Moreover, it looks very much as if some' virtue signalling's gain on in terms of saying 'ah yes we are terribly keen on all the biomedical complex systemic disease stuff so please come along and see what we have invented off the top of our heads to suit it.

 

Yes, it remains just a theoretical model. What benefit will inclusion of the 'biomedical complex systemic disease stuff' bring to the therapy program? aside from perhaps giving the clinicians a slightly better medical education of how individual symptoms may be explained by dysregulation of [insert system of your choice]. They're still not doing a damn thing to try and treat it!

 

I have it figured out. The dysregulation they mean must be biopsychosocial dysregulation. It's whatever you want it to be at the moment.

Sleep dysregulation? Yes, why not.

Dysregulation of effort perception? Sounds like a clever idea!

Dysregulated behaviour? We're really good at figuring this illness out, aren't we.

Dysregulated immune responses? Luckily we have psychoimmunology for that.

Dysregulated cellular metabolism? We don't really know what is meant but exercise is obviously the right answer.
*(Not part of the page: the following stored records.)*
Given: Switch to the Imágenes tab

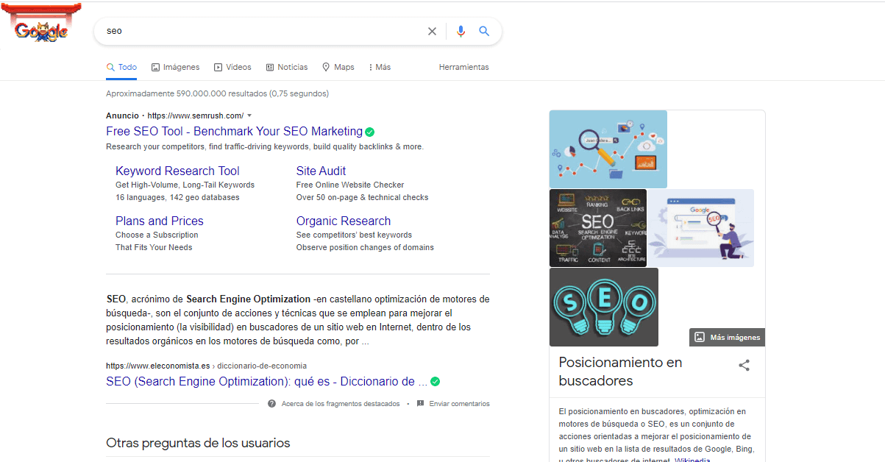Looking at the screenshot, I should 175,67.
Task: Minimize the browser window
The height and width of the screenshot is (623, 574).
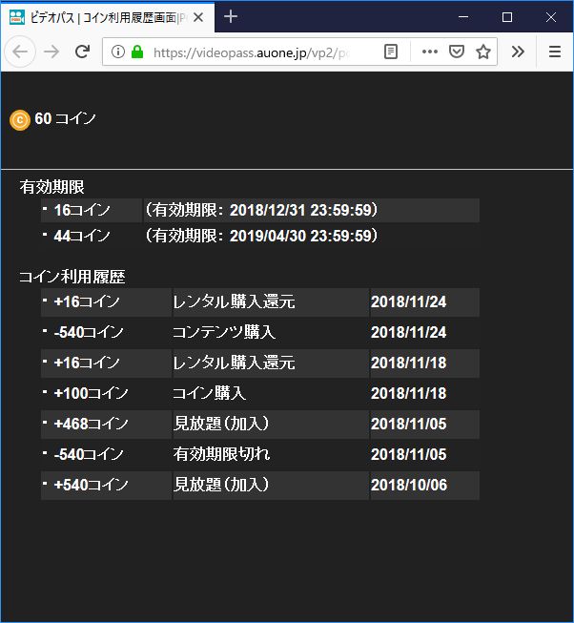Action: 463,17
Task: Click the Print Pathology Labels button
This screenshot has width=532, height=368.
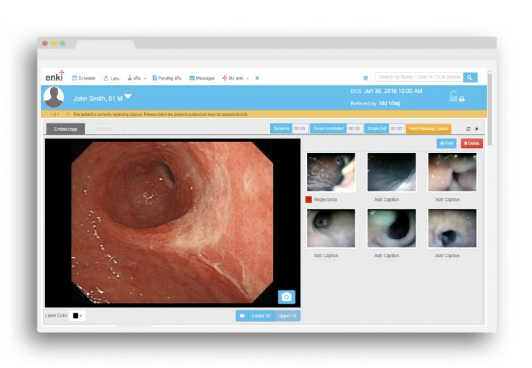Action: click(x=428, y=129)
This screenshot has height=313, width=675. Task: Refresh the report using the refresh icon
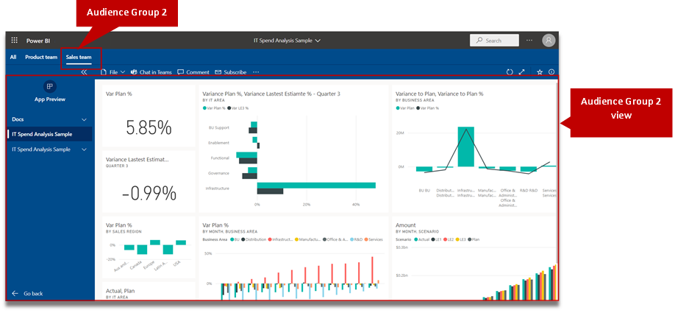pos(510,72)
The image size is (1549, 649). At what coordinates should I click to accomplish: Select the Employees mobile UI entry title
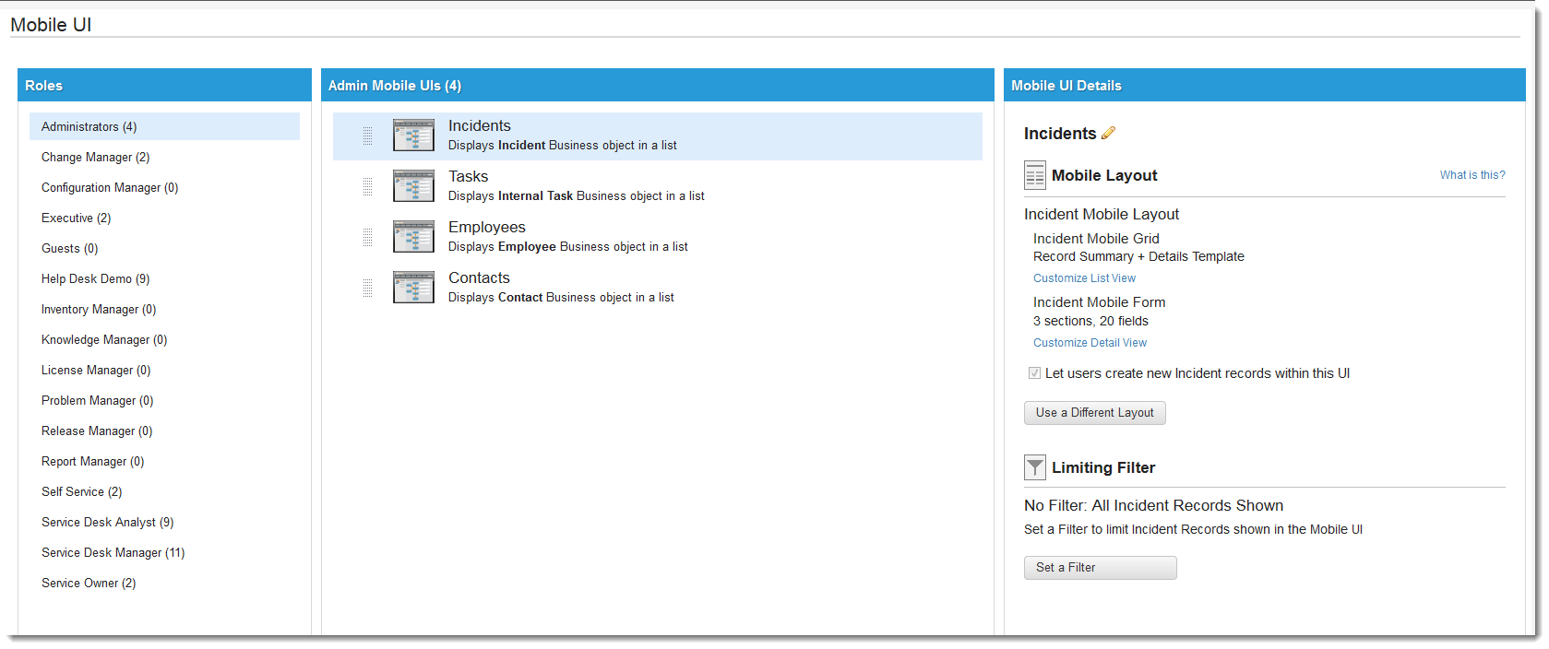[486, 228]
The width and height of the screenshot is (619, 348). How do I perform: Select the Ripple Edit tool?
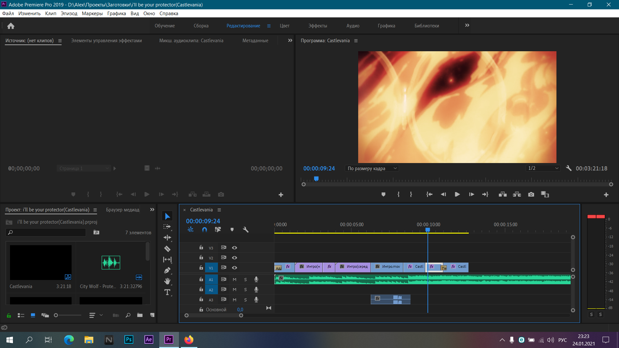[x=167, y=238]
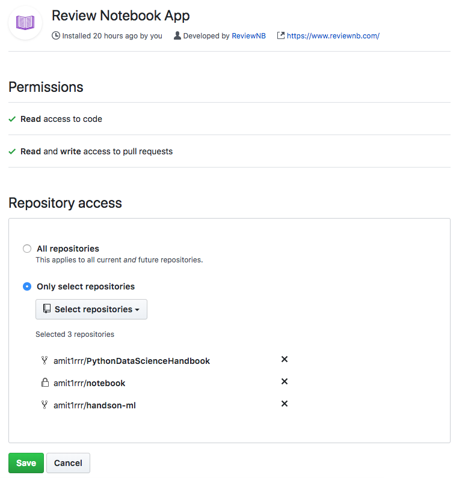Viewport: 462px width, 478px height.
Task: Select the All repositories radio option
Action: coord(27,249)
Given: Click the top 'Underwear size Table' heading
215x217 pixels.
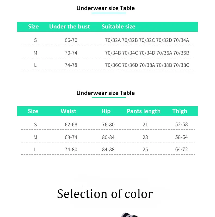Looking at the screenshot, I should point(106,8).
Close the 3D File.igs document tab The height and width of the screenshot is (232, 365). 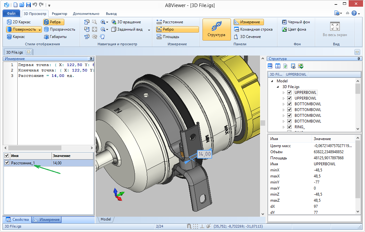point(28,52)
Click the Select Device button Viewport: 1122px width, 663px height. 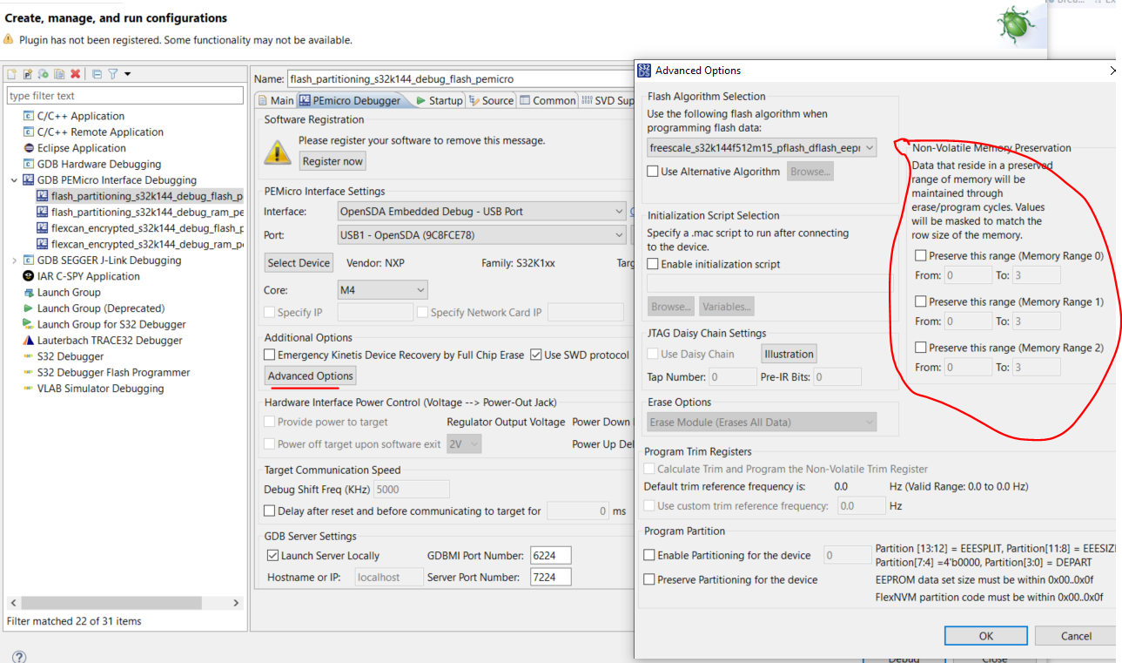click(x=299, y=262)
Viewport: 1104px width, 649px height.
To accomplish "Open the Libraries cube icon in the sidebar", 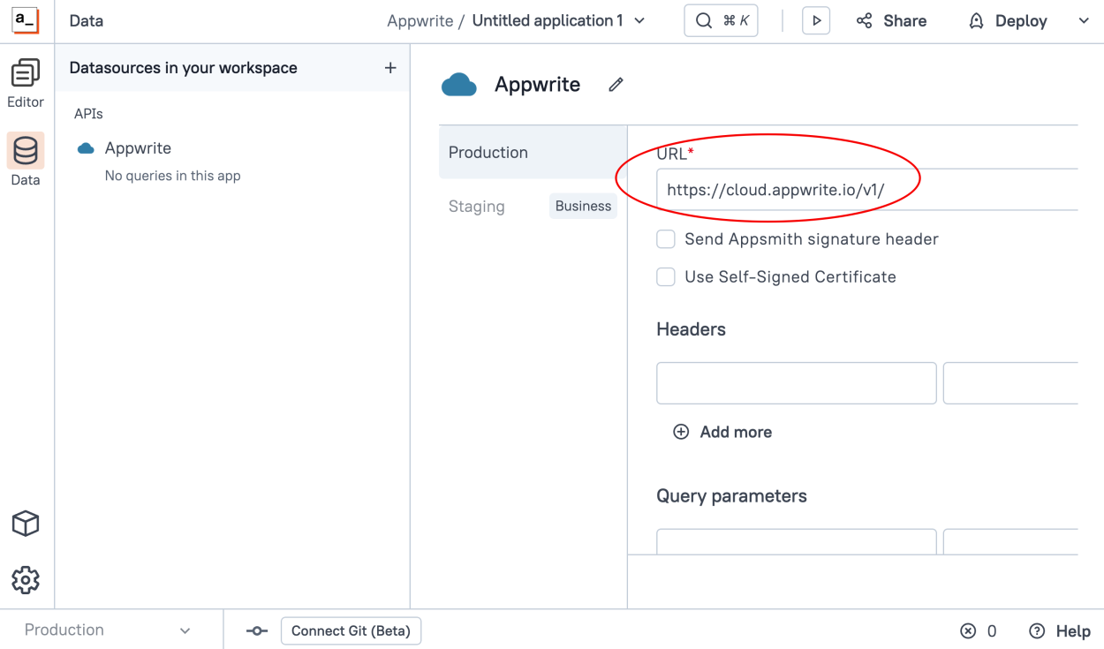I will (25, 523).
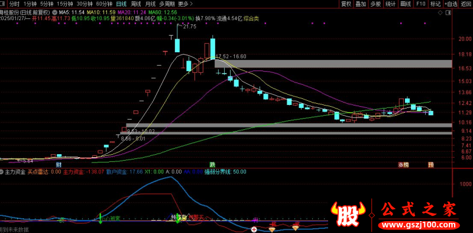Image resolution: width=473 pixels, height=233 pixels.
Task: Click the 返回 back button
Action: [466, 4]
Dysregulated physiological responses to exercise? Nothing our clinical experience hasn't equipped us to deal with. We're just that good.

 

It would be ironic MEAction were t send out a memorandum saying that they did not really mean all that stuff about complex disease with well proven immunological and metabolic changes and did BACME really believe it all because as far as they know scientists don't? They just know that you need evidence in the clinic.

 

If that's not enough, they can call it 'quantum resonant biopsychosocial dysregulation' plus any other scientifically-sounding words that are popular with marketers.

 

An additional problem is that ME seems to be a abnormal state that other processes in the body then try to maintain. Lots of us have had treatments that work great the first few times, and then they stop working and never work again. Something in our ME bodies responds to those treatments to make them stop working. How are patients supposed to overcome that adaptive process?